Bookmarked An Atlas of the Cosmos (Longreads)

We’ve mapped Mars, the Moon, the solar system, even our own galaxy. Which means there is only one thing left to understand in this symbolic way and that is the entirety of the cosmos.

Shannon Stirone discusses the challenge of mapping the universe as it continues to expand.

One day, googols and googols of years after you and I have died, the universe will end. Just like us, it is currently in the process of its death. It is expanding outward at unfathomable speeds, so much so that eventually all matter in the universe will begin to separate, growing further and further apart. As a result of this expansion the universe and all the matter in it will cool off until everything is the same temperature. This is one of the most popular theories for the end of the universe called the Heat Death — literally the death of heat. Over time, stars will die, galaxies and their solar systems, globular clusters and everything we’ve ever known will get consumed by black holes — the last things to exist in this universe. Eventually the matter inside of those black holes will evaporate until there is nothing left. (If you could move forward in time when the only thing left were black holes, where average temperatures hover just a fraction of a degree over absolute zero, you would be the hottest thing in existence. The radiation emitted from your body would glow hotter than anything else.) This goes far beyond Sagan’s pale blue dot — everything we’ve ever known will be gone, every human ever born and died, every person we’ve ever loved, every work of art, every book, every planet, every galaxy, every star, every atom that was ever created will cease to be.

Meanwhile, you and I are going about our days on an average rocky planet in just one of trillions of solar systems. Our planet orbits around an average star that moves around the third arm of the Milky Way galaxy, local group Virgo supercluster in an ancient universe that is moving ever outward. Where are we? The answer is always changing.

Bookmarked Big space by Katie Mack (AEON)

The cosmic horizon defining our observable universe is a hard limit. We can’t see beyond it, and unless our understanding of the structure of reality changes drastically, we can be confident we never will. The expansion of the cosmos is speeding up; anything beyond our horizon now will be carried away from us faster and faster, and its light will never be able to catch up. While we might never be able to say with certainty what lies beyond that border, what all the theories have in common is that our observable universe is part of a much, much larger space.

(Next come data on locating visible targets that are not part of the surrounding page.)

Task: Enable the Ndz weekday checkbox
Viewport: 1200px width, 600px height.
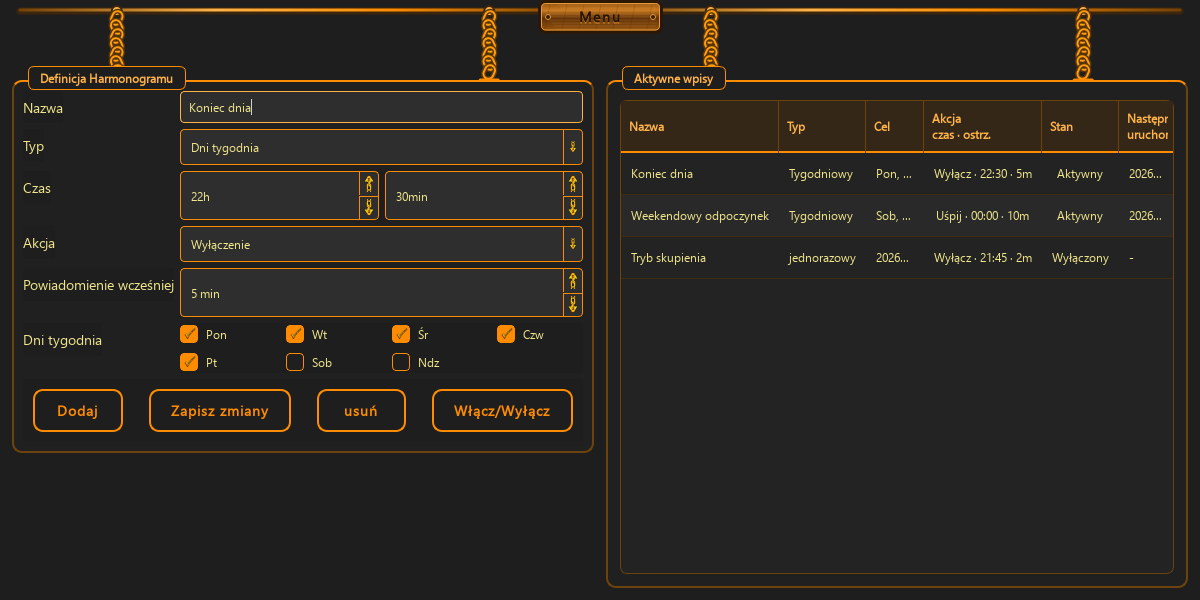Action: 401,362
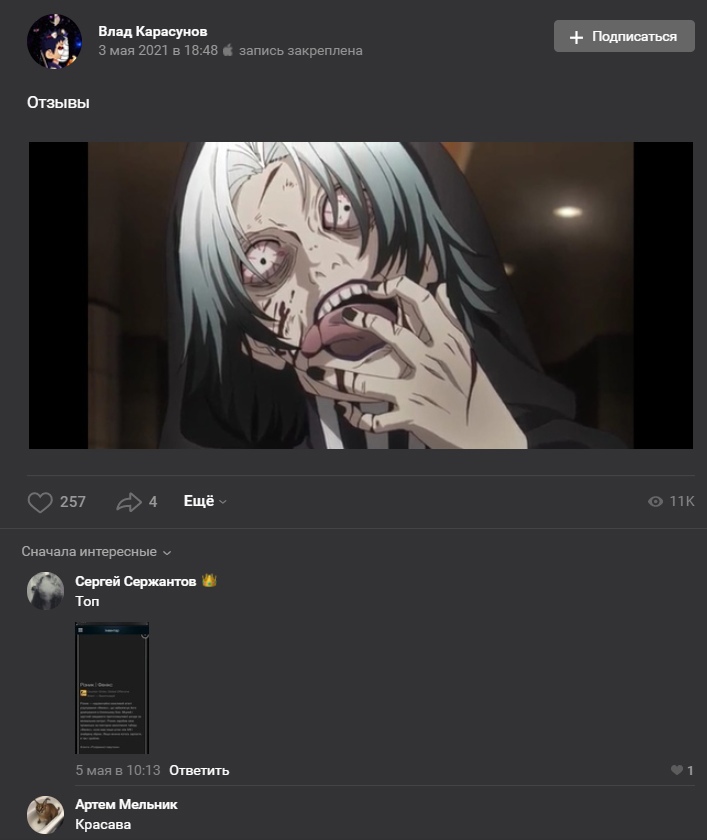Open the Влад Карасунов author name link
707x840 pixels.
153,31
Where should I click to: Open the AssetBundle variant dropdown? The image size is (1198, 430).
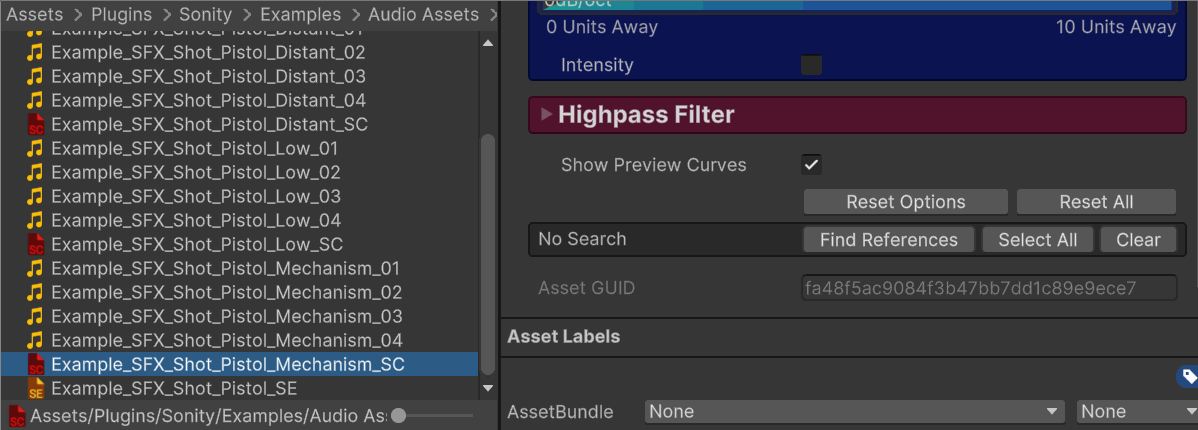[x=1135, y=412]
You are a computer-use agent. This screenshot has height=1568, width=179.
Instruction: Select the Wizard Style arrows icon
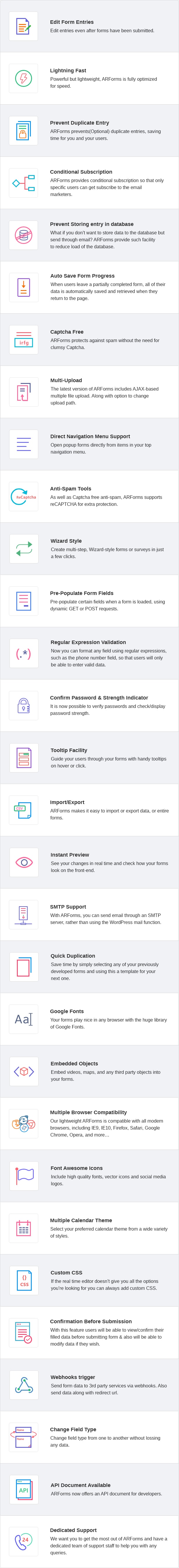tap(23, 549)
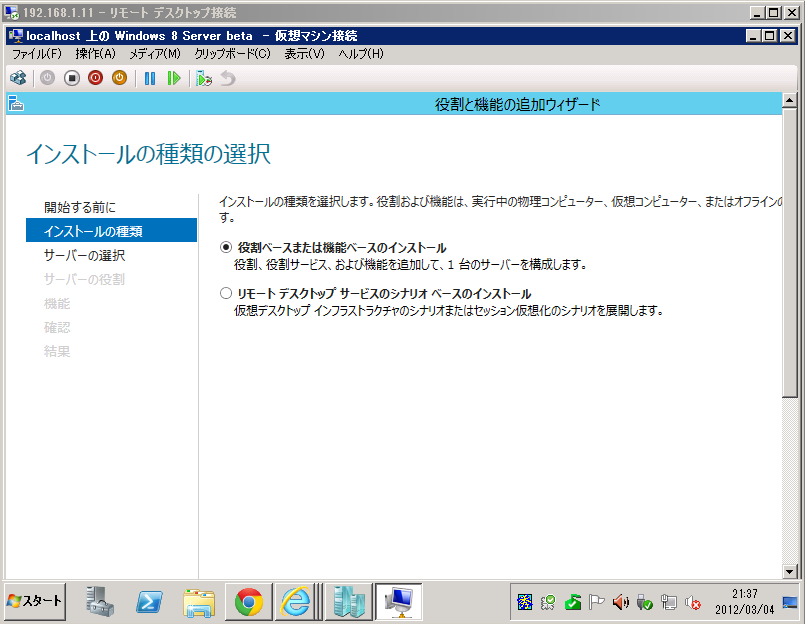Go to the サーバーの選択 wizard step

(85, 255)
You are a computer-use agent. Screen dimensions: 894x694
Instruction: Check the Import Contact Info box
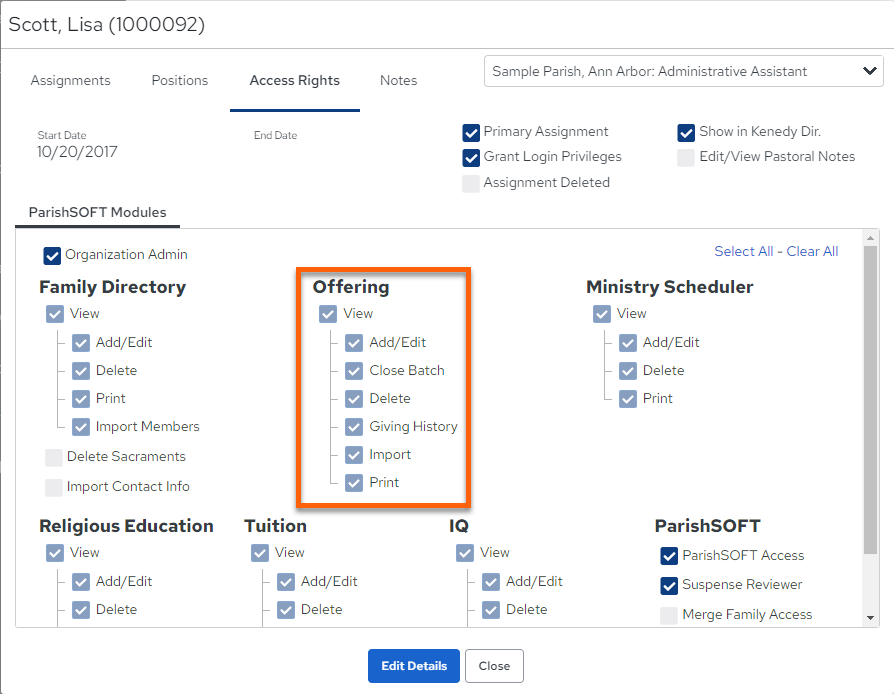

Whether that space contains a multiverse of bubbles, each with different physical laws; whether it’s part of an ever-growing cosmos of which we are only one part, in one cycle; or whether space extends outward in directions we can’t conceive, we currently just don’t know. But we’re seeking clues.

The patterns in the cosmic microwave background light, the distribution of galaxies, and even experiments testing gravity and the behaviour of particle physics are giving us insight into the fundamental structure of the Universe, and into its evolution in its earliest moments. We are getting closer and closer to being able to tell our whole cosmic story. We can already see, directly, the fire in which our universe was forged, the moments just after its beginning. With the clues we are gathering now, we might, someday, follow the story all the way to its end.

In an extract from Katie Mack’s book, The End of Everything (Astrophysically Speaking), she unpacks our understanding of the size and space of the universe and whether in fact there are multiverses at play.